I'm using Godot for my entry https://mrcdk.itch.io/only-one-finger-driver-mark

Godot UI system is really powerful (the Godot's editor is made with the same UI parts you have access in the engine) so  I used them to create all the "GUI" elements in the game. My game gimmick is that you only have one finger so I wanted the cursor to be that, only one finger. Each UI element in Godot has a property to select the mouse cursor it will use (the arrow, the pointing hand,...) when you are interacting with it. Because my game uses a lot of those elements, changing the cursor mode to each one would take a while... unless you are me and do this in a autoload/singleton (in Godot, a node that loads at the beginning before the scene is loaded and is always loaded) :

func _enter_tree(): # a function called by the engine when the node first enters the scene tree
    # set the default cursor to pointing hand
    Input.set_default_cursor_shape(Input.CURSOR_POINTING_HAND)          # load a custom graphic for the cursor          Input.set_custom_mouse_cursor(preload('res://assets/hand.png'), Input.CURSOR_POINTING_HAND, Vector2(17, 5))
    # connect the scene tree "node_added" signal to the function "_on_node_added"
    get_tree().connect("node_added", self, "_on_node_added")
    
func _on_node_added(node): # the function connected to the scene tree "node_added" signal
    if node is Control: # if the node added is a Control (base class for all UI elements in Godot)
        node.mouse_default_cursor_shape = Control.CURSOR_POINTING_HAND # Set its default cursor to be a pointing hand

Part of https://github.com/mrcdk/gmtk_gamejam_2019/blob/master/Globals.gd
This way, I made sure that the cursor will always be the pointing hand one and didn't have to worry about adding new UI elements.

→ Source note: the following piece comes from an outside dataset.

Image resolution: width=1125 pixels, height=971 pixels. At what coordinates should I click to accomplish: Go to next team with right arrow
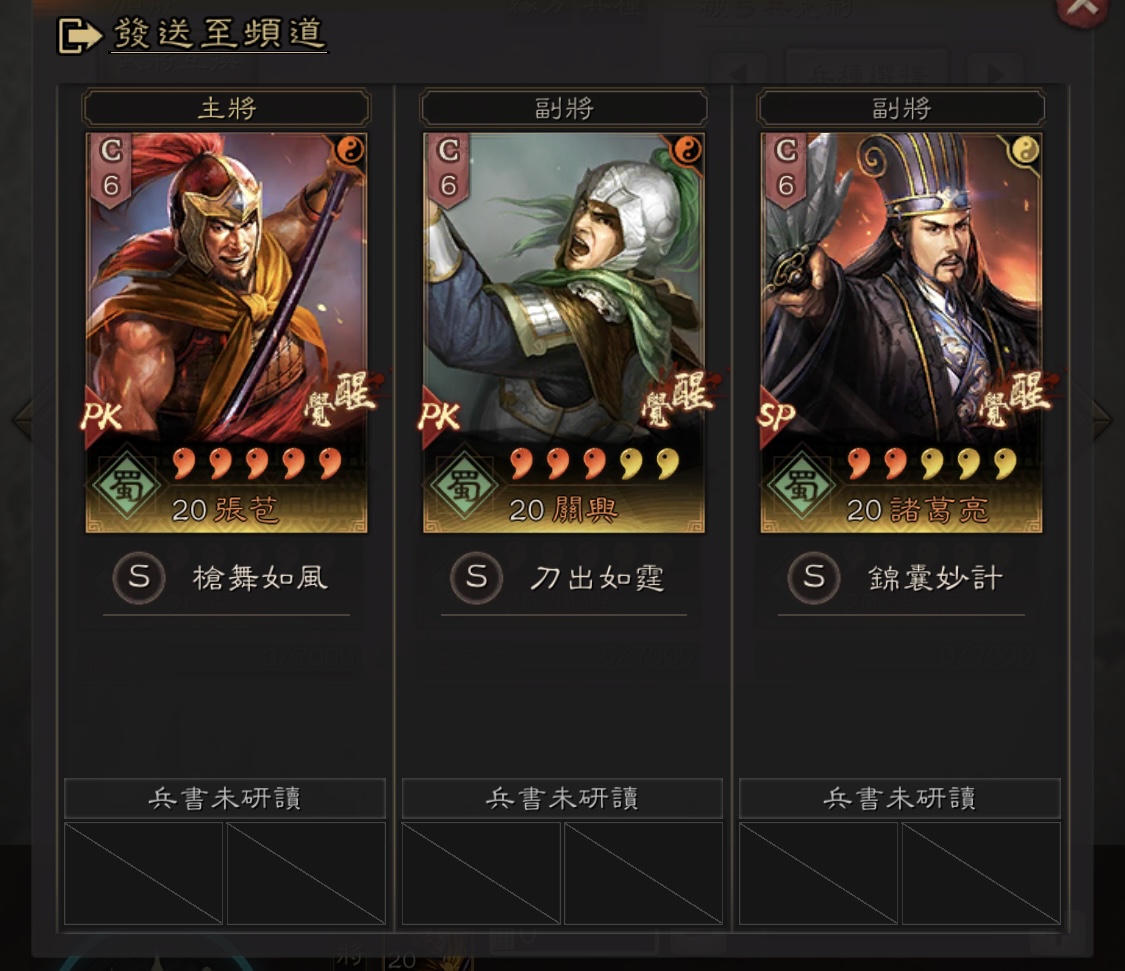click(1103, 420)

Another "I'm too lazy" moment was inputing the text in the fields. I really didn't want to code an input field from scratch... so... I created fake input key events when clicking on the on-screen "keyboard" buttons here https://github.com/mrcdk/gmtk_gamejam_2019/blob/master/Keyboard.gd and blocked all the input events that came from the physical keyboard:

func _input(event):
    if event is InputEventKey and not event.has_meta('fake'):
        get_tree().set_input_as_handled()

Part of https://github.com/mrcdk/gmtk_gamejam_2019/blob/master/Main.gd
Notice how I set metadata in the fake key event I generate in keyboard.gd and only consume the input key events that aren't marked by that metadata (all the ones triggered by the physical keyboard) 

So, some explanation on how this work. In Godot the input event system has the following flow explained in the documentation. As you can see, first the _input() function will process the event and, if the event isn't handled, then the GUI input will process it. Because I'm dealing with GUI elements, if I handle the input event in an _input() function I'll be sure that the event won't reach any GUI element. Put 2 and 2 together and that's how I did it.

That's unreal.

You're the living embodiment of 'that'll do'.

I applaud you.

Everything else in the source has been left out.